- São Roque Location in Madeira
- Coordinates: 32°40′24″N 16°55′30″W﻿ / ﻿32.67333°N 16.92500°W
- Country: Portugal
- Auton. region: Madeira
- Island: Madeira
- Municipality: Funchal
- Established: Parish: 3 March 1579

Area
- • Total: 7.50 km^{2} (2.90 sq mi)
- Elevation: 378 m (1,240 ft)

Population (2011)
- • Total: 9,385
- • Density: 1,250/km^{2} (3,240/sq mi)
- Time zone: UTC+00:00 (WET)
- • Summer (DST): UTC+01:00 (WEST)
- Postal code: 9020-155
- Area code: 291
- Patron: Saint Roch

= São Roque (Funchal) =

São Roque is a civil parish in the northern part of the municipality of Funchal, on the island of Madeira. The population in 2011 was 9,385, in an area of 7.50 km^{2}.

==History==
The lands associated with São Roque were once part of a much larger parish of Sé, but later, for a short period it was part of São Pedro. The eccliastical parish of São Roque was dismembered from São Pedro and neighbouring São Martinho by Cardinal Infante Henrique on 3 March 1579. The Cardinal authorised the prelate of Funchal to create a new parish within the dominion of Sé. This was instituted with its parish seat at the ancient chapel of São Roque, constructed by the residents at the beginning of the 16th century, probably from local funds collected by Funchal's citizens (Saint Roch was the patron saint of Funchal protecting them from the plague, during the early part of the 16th century).

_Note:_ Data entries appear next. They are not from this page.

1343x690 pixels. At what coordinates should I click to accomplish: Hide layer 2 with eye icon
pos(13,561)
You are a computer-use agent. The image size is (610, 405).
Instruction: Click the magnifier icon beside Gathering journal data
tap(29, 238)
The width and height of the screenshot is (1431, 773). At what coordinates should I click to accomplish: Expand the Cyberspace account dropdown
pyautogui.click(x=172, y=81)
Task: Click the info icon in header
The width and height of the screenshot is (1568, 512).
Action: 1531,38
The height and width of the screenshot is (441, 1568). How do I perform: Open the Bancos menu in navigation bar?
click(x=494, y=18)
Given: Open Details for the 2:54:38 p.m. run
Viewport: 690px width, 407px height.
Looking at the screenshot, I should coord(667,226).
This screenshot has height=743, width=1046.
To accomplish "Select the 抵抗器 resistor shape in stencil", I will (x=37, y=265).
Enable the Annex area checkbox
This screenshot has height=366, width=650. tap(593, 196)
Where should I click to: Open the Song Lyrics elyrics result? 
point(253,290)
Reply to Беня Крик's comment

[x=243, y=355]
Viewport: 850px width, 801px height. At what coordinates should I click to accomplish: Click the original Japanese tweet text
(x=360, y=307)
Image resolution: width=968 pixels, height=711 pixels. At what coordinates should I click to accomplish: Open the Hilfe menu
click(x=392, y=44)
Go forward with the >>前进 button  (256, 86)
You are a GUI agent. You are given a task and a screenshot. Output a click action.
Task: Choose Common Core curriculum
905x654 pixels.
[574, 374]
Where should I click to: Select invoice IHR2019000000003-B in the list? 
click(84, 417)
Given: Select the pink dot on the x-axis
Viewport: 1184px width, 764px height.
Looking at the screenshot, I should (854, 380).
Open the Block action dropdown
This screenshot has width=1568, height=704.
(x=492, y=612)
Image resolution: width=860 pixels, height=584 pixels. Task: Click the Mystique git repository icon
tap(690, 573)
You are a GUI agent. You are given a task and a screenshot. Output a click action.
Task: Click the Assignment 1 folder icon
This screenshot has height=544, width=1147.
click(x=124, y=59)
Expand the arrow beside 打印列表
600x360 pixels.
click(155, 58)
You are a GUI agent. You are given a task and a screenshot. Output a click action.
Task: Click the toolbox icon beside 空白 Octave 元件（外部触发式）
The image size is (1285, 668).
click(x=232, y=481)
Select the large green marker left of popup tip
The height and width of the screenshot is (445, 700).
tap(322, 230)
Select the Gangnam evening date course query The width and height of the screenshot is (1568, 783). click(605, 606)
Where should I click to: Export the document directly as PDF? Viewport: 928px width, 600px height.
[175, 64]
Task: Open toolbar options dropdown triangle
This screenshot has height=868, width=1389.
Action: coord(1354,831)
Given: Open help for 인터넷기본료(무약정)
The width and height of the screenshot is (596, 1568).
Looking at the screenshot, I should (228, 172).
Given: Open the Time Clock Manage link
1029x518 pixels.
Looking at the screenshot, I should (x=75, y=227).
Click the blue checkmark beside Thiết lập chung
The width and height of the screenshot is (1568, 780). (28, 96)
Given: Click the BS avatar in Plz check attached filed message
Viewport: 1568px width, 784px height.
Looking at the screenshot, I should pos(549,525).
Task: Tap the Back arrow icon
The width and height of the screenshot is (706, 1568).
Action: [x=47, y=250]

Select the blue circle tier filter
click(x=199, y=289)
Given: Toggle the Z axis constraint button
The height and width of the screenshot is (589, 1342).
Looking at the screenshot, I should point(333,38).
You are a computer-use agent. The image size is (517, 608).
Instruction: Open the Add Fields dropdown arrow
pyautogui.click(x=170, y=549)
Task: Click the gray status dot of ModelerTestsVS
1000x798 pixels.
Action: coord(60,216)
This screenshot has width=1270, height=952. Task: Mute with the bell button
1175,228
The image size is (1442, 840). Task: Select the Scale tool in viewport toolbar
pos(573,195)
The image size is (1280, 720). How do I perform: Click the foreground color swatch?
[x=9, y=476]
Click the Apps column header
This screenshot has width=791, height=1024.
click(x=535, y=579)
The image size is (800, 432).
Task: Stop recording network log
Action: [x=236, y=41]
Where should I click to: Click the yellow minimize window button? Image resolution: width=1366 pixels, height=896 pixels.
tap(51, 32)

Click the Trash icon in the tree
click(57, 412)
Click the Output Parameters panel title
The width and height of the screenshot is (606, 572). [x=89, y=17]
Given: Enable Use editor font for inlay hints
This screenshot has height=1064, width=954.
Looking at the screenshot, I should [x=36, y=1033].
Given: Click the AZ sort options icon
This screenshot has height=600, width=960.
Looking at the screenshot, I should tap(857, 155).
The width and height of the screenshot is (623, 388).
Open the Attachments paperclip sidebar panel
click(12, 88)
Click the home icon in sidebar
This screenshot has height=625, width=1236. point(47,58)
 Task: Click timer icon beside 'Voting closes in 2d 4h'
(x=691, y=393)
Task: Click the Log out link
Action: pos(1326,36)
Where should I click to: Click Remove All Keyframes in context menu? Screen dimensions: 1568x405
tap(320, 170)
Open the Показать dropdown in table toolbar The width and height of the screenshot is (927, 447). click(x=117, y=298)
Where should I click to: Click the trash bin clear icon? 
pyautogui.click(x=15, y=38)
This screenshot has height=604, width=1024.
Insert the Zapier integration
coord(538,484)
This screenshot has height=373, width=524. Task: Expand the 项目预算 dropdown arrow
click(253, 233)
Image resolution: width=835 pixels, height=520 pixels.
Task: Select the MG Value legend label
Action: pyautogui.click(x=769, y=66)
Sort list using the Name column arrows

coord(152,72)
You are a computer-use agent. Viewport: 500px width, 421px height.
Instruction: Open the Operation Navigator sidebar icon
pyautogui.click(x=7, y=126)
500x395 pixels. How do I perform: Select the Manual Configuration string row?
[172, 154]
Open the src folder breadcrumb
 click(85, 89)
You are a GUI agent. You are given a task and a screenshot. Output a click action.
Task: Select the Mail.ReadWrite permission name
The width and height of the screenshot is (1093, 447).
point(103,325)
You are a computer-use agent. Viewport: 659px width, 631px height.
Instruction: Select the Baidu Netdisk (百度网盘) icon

The small chapel provided its name to a church later erected in 1704, not far from the original building (which remains standing, and is referred to locally as the Igreja Velha, or small church, in Portuguese). That church was ruined by 1790. A newer church, directed by master António Vila Vicêncio, was later erected; its main construction continued until 1820, but was finally completed in the middle of the 19th century.

==Geography==
São Roque is connected by regional roadway with Monte, Funchal and Faial, and towards São Martinho and northwest to Santo António. São Roque is not connected with the urban sprawl of Funchal, but developed from the concentration of agricultural use lands, developing into a suburban nucleus later. This includes several of its localities, which were formed from rural concentrations, and developed into residential boroughs by the 20th century: Achada, Muro da Coelha, Conceição, Fundoa, Igreja Velha, Calhau, Igreja Nova, Alegria, Bugiaria, Lombo Segundo, Lombo de São João and Santana.

==Economy==
Until the mid-20th century, the region was primarily agricultural, but the southern limits of the parish have now been developed extensively towards the foothills of the central mountain range.